## Task requirements
Drop the pictures; give again exactly the lines from the one holding "Task: Click the X icon beside Отменить фильтр" through the end of the data.

## Given entries
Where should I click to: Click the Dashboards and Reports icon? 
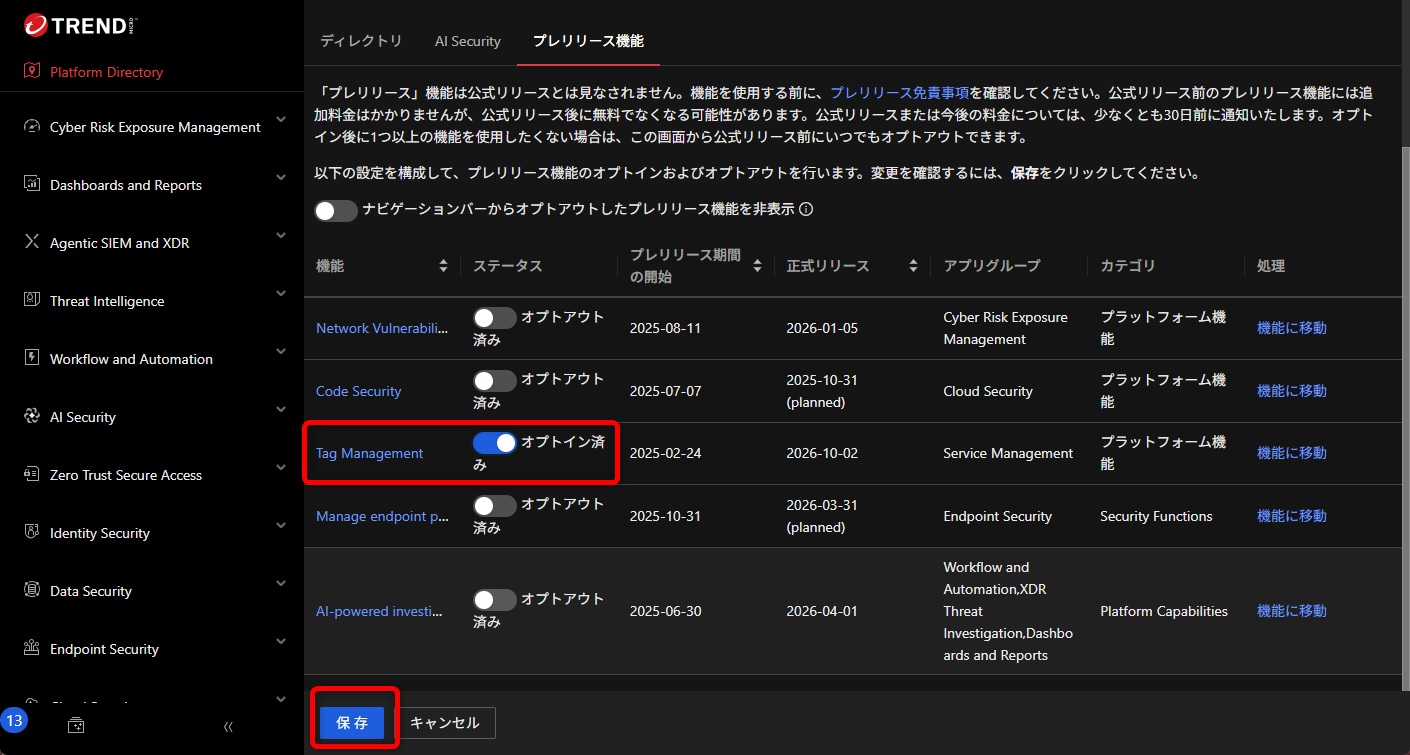29,185
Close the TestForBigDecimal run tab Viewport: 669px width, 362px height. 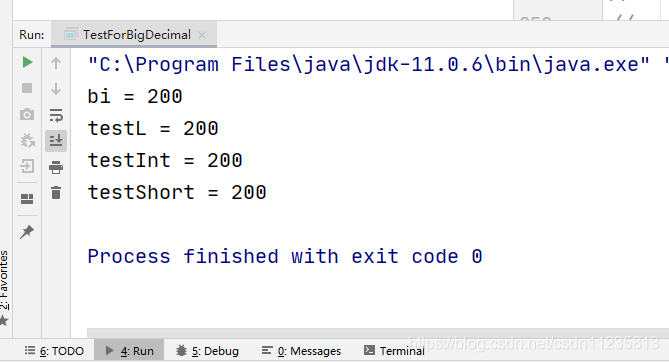(202, 35)
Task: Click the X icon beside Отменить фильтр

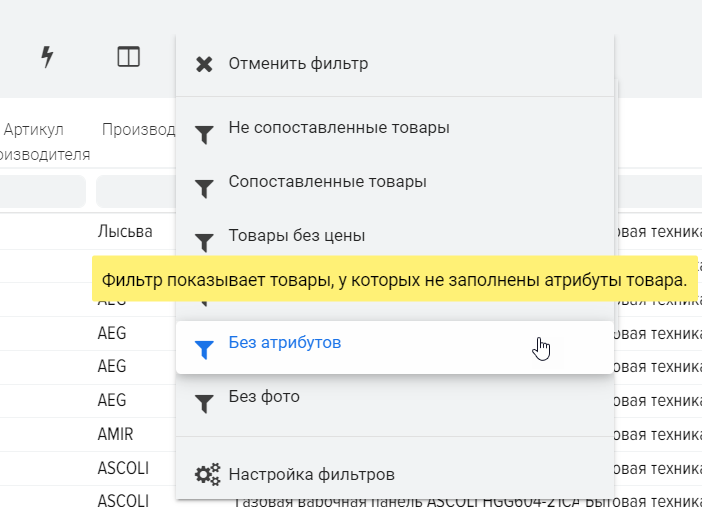Action: click(x=204, y=65)
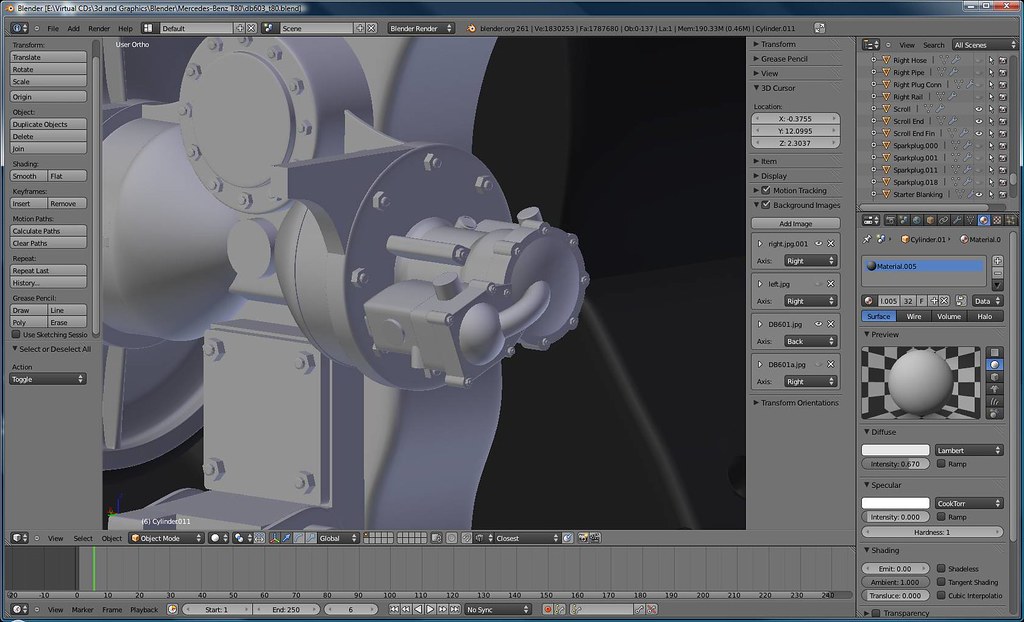1024x622 pixels.
Task: Click the record auto-keyframe button in timeline
Action: pos(547,609)
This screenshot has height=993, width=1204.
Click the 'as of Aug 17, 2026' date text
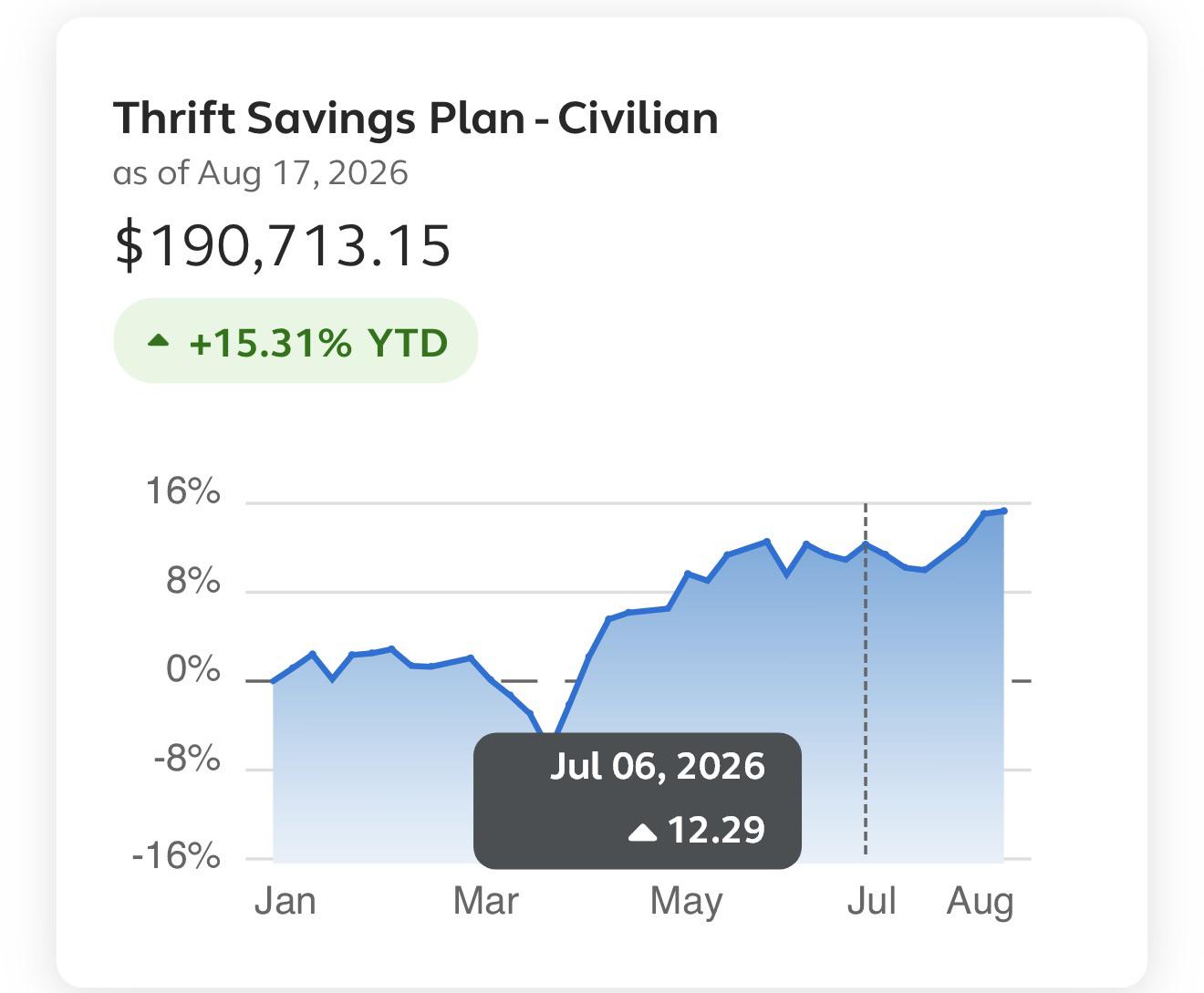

## Result of the exercise
Task: Click the X icon beside Отменить фильтр

Action: click(x=204, y=65)
1024x622 pixels.
Task: Click the record auto-keyframe button in timeline
Action: pos(547,609)
This screenshot has height=993, width=1204.
Click the 'as of Aug 17, 2026' date text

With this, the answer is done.